Correlational Lagrangian Schrödinger Bridge: Learning Dynamics with Population-Level Regularization

TL;DR

CLSB addresses learning dynamics from cross-sectional population data with heterogeneous agents by introducing population-level regularizers that track temporal changes in multivariate relations. It replaces traditional per-particle action with correlational Lagrangians, deriving tractable analytical forms (e.g., for $k=1$) and domain priors such as Covariance Kinetics and Covariance Potential, integrated into neural SDE-based generation via unconstrained optimization. The method demonstrates improved modeling of developmental trajectories and dose-response cellular perturbations, outperforming ODE/SDE baselines on Wasserstein-distance metrics and illustrating the benefits of population guidance for heterogeneity. By encoding domain knowledge at the population level, CLSB offers a generalizable framework for simulating population dynamics in biology and related fields, with extensions to conditional generation and broader domain priors.

Abstract

Accurate modeling of system dynamics holds intriguing potential in broad scientific fields including cytodynamics and fluid mechanics. This task often presents significant challenges when (i) observations are limited to cross-sectional samples (where individual trajectories are inaccessible for learning), and moreover, (ii) the behaviors of individual particles are heterogeneous (especially in biological systems due to biodiversity). To address them, we introduce a novel framework dubbed correlational Lagrangian Schrödinger bridge (CLSB), aiming to seek for the evolution "bridging" among cross-sectional observations, while regularized for the minimal population "cost". In contrast to prior methods relying on \textit{individual}-level regularizers for all particles \textit{homogeneously} (e.g. restraining individual motions), CLSB operates at the population level admitting the heterogeneity nature, resulting in a more generalizable modeling in practice. To this end, our contributions include (1) a new class of population regularizers capturing the temporal variations in multivariate relations, with the tractable formulation derived, (2) three domain-informed instantiations based on genetic co-expression stability, and (3) an integration of population regularizers into data-driven generative models as constrained optimization, and a numerical solution, with further extension to conditional generative models. Empirically, we demonstrate the superiority of CLSB in single-cell sequencing data analyses such as simulating cell development over time and predicting cellular responses to drugs of varied doses.

Figures (21)

• Figure 1: In-silico simulation of the expressions of gene ABCA3 (x-axis) and A1BG (y-axis) during the embryonic stem cell development with different regularizations. Notably, our proposed population-level regularization facilitates a more accurate estimation of distributions, with quantitative evidence detailed in Sec. \ref{['sec:experiments']}.
• Figure 2: Visualization of the simulated gene expressions and trajectories with different methods.

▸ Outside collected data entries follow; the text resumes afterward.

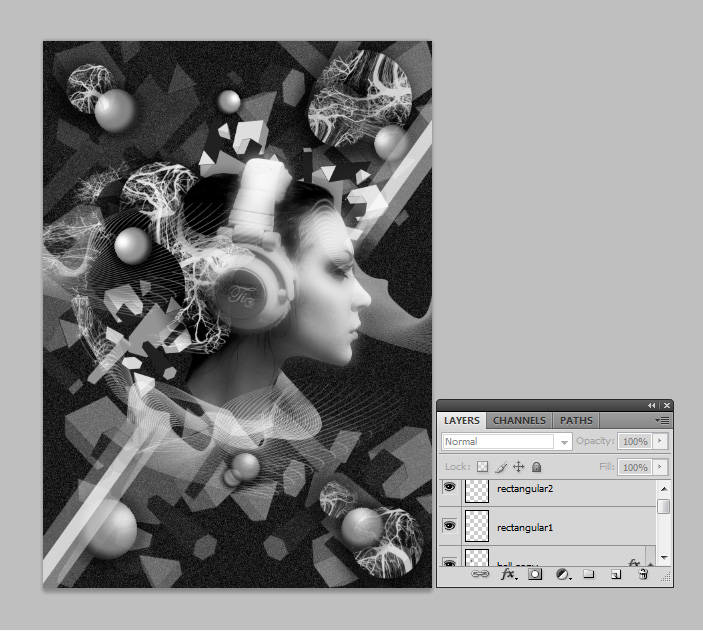The height and width of the screenshot is (631, 703).
Task: Create a new layer group folder
Action: [x=589, y=575]
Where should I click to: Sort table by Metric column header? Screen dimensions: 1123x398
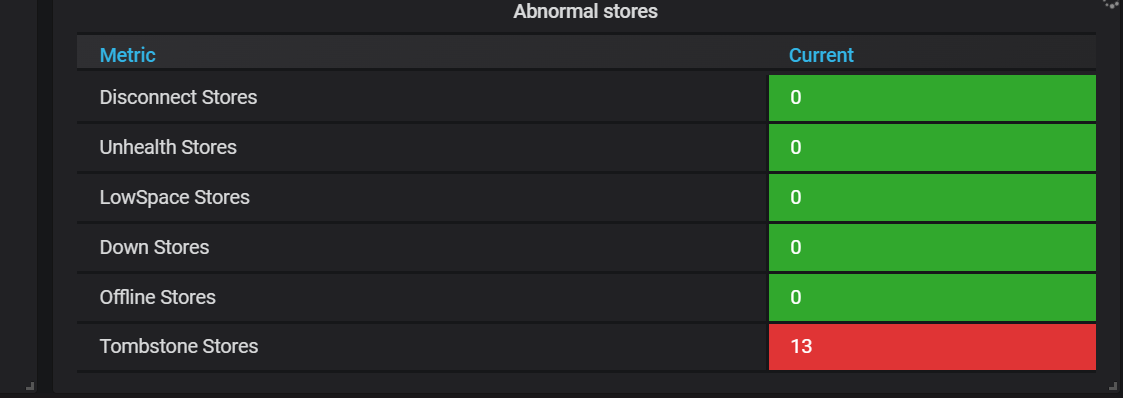[127, 55]
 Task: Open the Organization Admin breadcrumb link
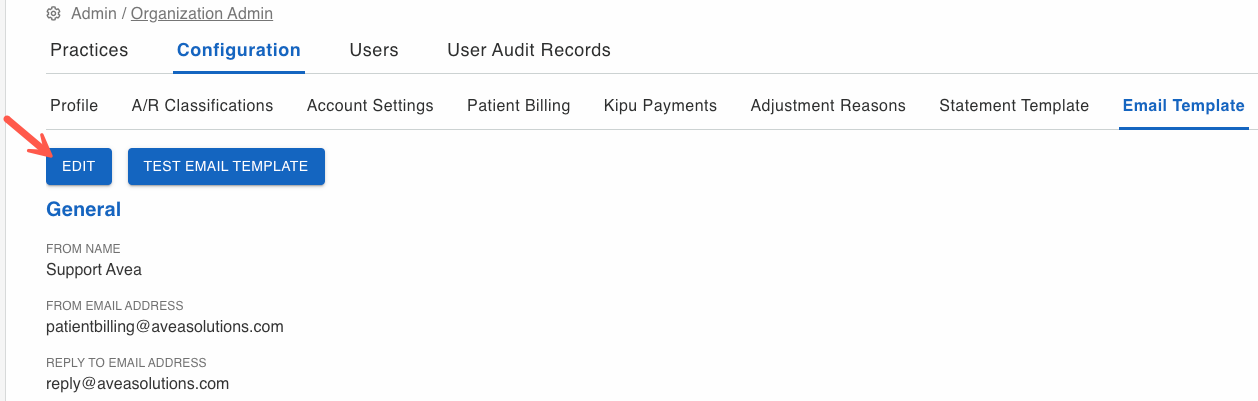tap(202, 14)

The trajectories are plotted for the gene pairs with the highest correlation (ABCA3 and A1BG), and for the first two principal components.
• Figure 3: Visualization of temporal variations of the covariance of embryonic stem cell expression. The first row of figures presents direct plots of the covariance at time $t$, while the second row displays violin plots illustrating the differences between time $t$ and $t-1$.
• Figure 4: Visualization of local dynamics for genes A2M-AS1 and A1BG.
• Figure 5: Visualization of local dynamics for genes A2ML1 and A2M.